Nothing is impossible with determination.

Sunday Stroke Survival~ Needs vs. Wants

Have you ever noticed how your focus changes in regards to your therapy workout? Some things you do regularly just because, while other things you do with more intensity? Ever wonder why that is?

It's your focus.

Somethings are more weighted than others. In the hospital my strongest focus was on just a couple of things rather than the whole program. My priorities were on coping with one handed strategies, walking, and speech. Everything else, my attitude fell into the it-would-be-nice-to-have-it-back-but category.

It's the old priority game of NEEDS vs.WANTS or would-be-nice categorizations. Nobody likes to make the list. We want all our wants in the needs pile. So here was my decision factors.

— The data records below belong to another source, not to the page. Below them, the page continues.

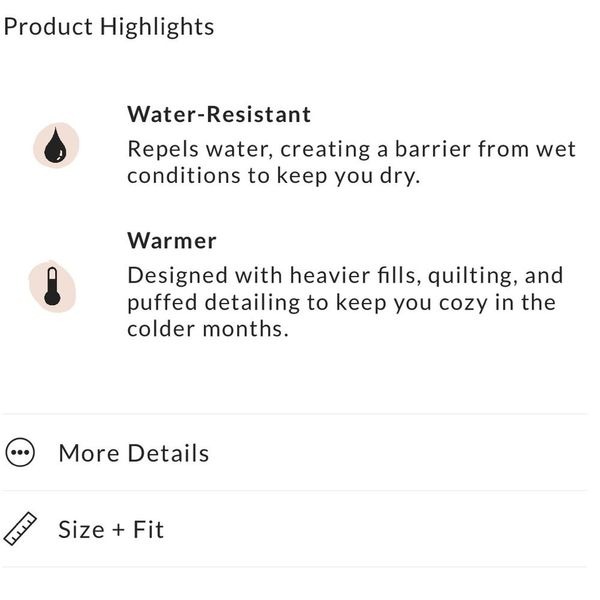Click the Warmer feature title
The height and width of the screenshot is (600, 600).
tap(172, 241)
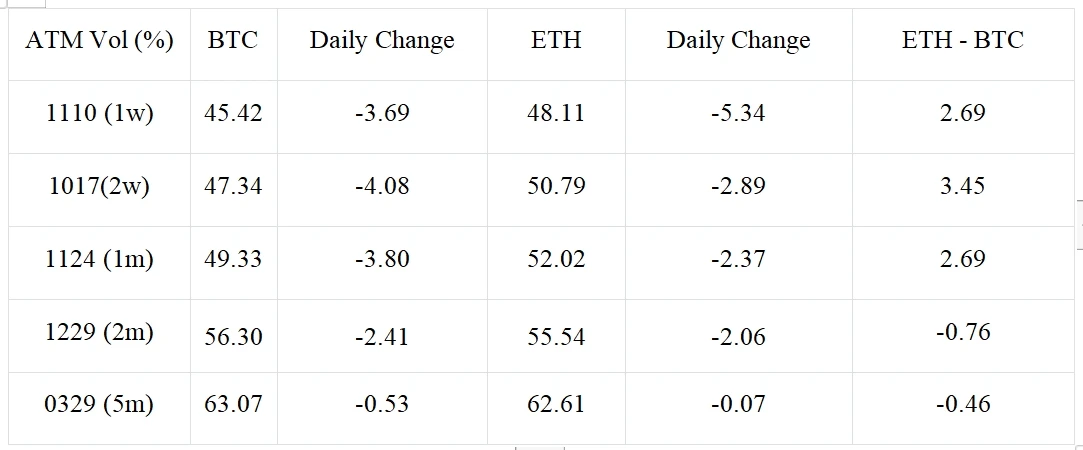Click BTC value 49.33 cell
Screen dimensions: 1083x450
point(233,259)
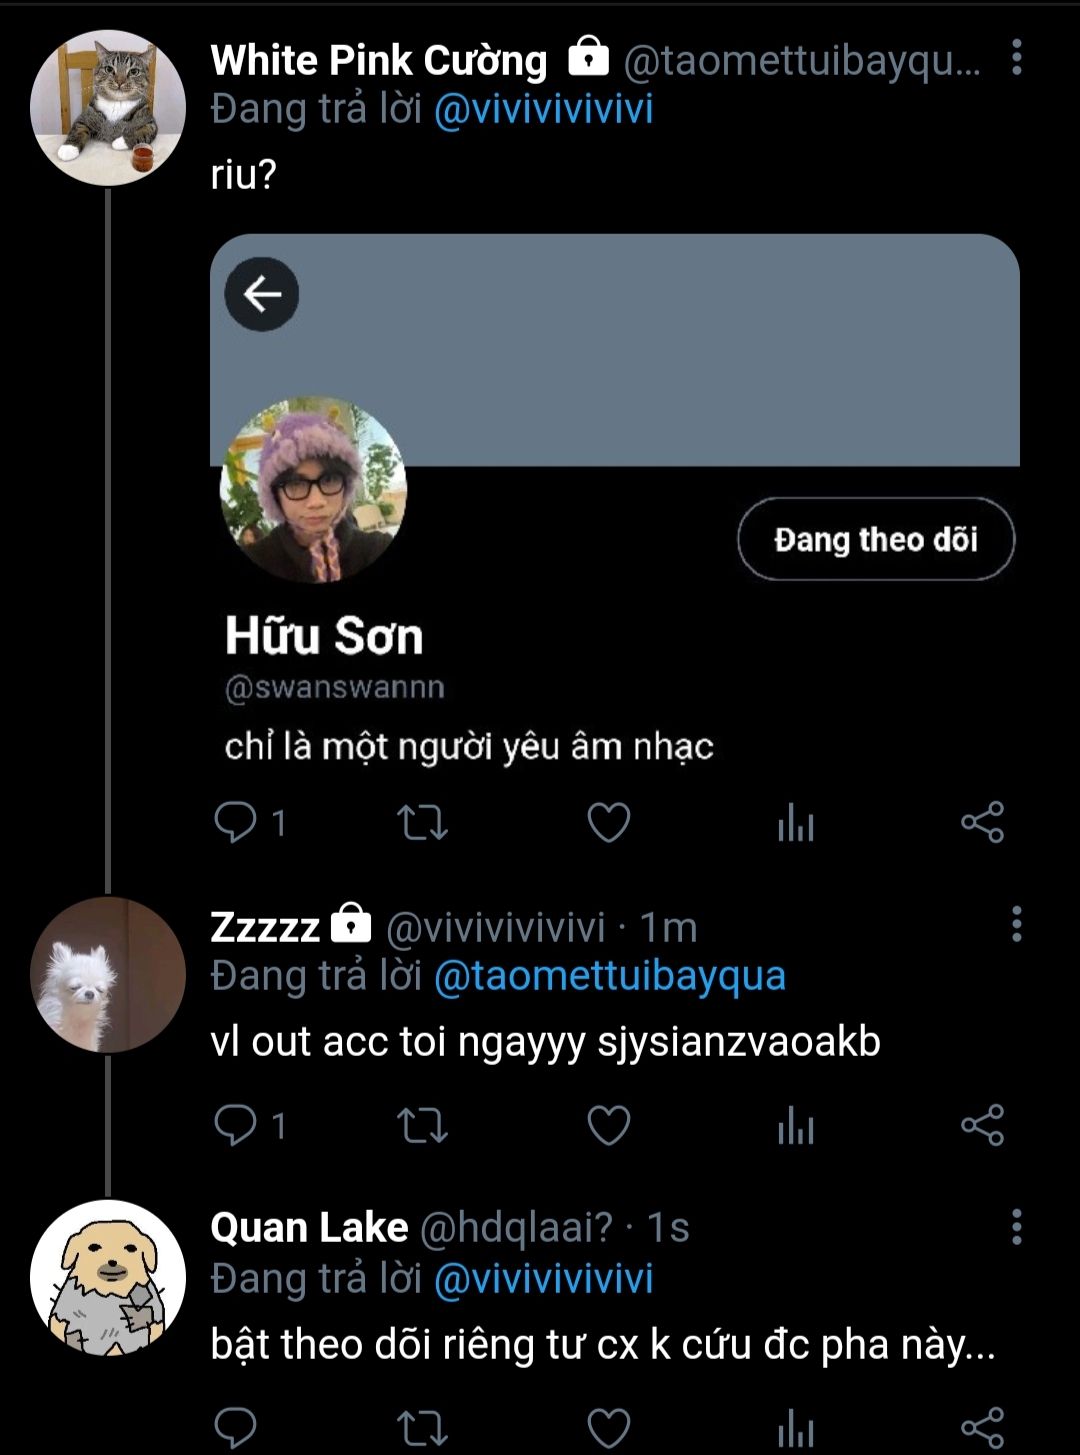Expand more options for Quan Lake's tweet
Viewport: 1080px width, 1455px height.
point(1016,1226)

• The therapist told me that fingers and hands were usually the last things to return after a stroke so that became a back burner issue. Not that I didn't NEED or WANT to have it back, but I realized that since it would take longer, my focus should be on the things that I could have restored quicker. That's not meaning I wouldn't still work at it.
• I didn't WANT to place my husband in a nursing home or Hospice, so I NEEDED to improve the dexterity in my left hand to function as well as my right hand previously did like drawing up and administering injections, and monitoring vital signs..
• Walking was a NEED issue. I live in an older home with smaller doors. Most will not allow access with a wheelchair. Although most of my house is level, some areas have a slight step like the marble step up into the bathrooms.
• Talking was NEED because my husband is deaf and reads lips and if I can't form the words right he won't hear me. This meant working on facial muscles to restore the droop and forming words with my lips properly.

Although my aphasia and speech is still affected by the stroke, my cognitive function was moderately impaired. As an author this came as a hard blow once I realized how severe the deficit  was when I tried to go back to my normal life once I got home from the hospital.

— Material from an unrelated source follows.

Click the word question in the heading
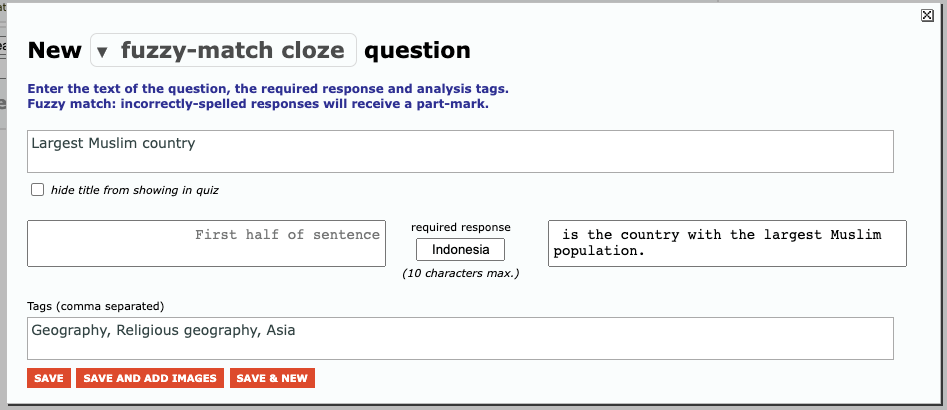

I had the ability to remember two out of three words, and the higher cognitive function of decision making choices, but my attention span was fleeting, my memory was full of gaps, my English spelling and grammar was simplistic at best, forming and computing complex strategies, and my ability to multi-task is gone.

While for most people this would be good enough, it isn't for me. The reason I say moderately impaired is because I'm a writer and this is a huge loss.

But getting back to focus. See, my "dyslexic-ADD" kicked in again. My focus since being home has changed. I want to write again. I NEED to publish again. It reason is simple. It's added income. I NEED to get my aphasia and speech under control for my ministry for the same reason.

I WANT and NEED to supplement our income. With ever increasing drains on our finances, I can't wait for Social Security to kick in. That's even with cutting back on essentials, drugs, doctors, and paying a mountain of bills are counted essentials.

My focus now, while the others are still important, in therapy either a hospital-based or at-home is cognitive and my arm. While I still do all the other stuff for my leg, it's now taken a back seat to rebuilding my arm and my brain functioning right. Reading aloud this blog and my other one helps work through my aphasia issues, "playing" games is therapy work and my time spent on force-use of my right arm are helping to restore pathways in my brain. These are my focus areas.

Regaining my foot drop and inverted foot not so much because it functions with the AFO most times. I say most times because the clonus is distracting, and the inversion can be painful when it's fighting with the AFO. My leg will take me where I need to go when supported. It keeps me mobile which is an essential and a NEED.

Yes, there is painful muscle spasms, spascicity, high tone, and a lot of other things that go along with my stroke, but focusing on what NEEDS to be accomplished the soonest keeps me goal orientated and somewhat successful in my rehabilitation workout. Narrowing the goals and focus allow me to achieve that success. Success is a powerful motivator.

• So separate your NEEDS from your WANTS
• Make your goals changeable to your NEEDS
• Focus on your NEEDS
• Set goals based on NEEDS that are obtainable

Recovery is as much a state of mind as an actual accomplishment.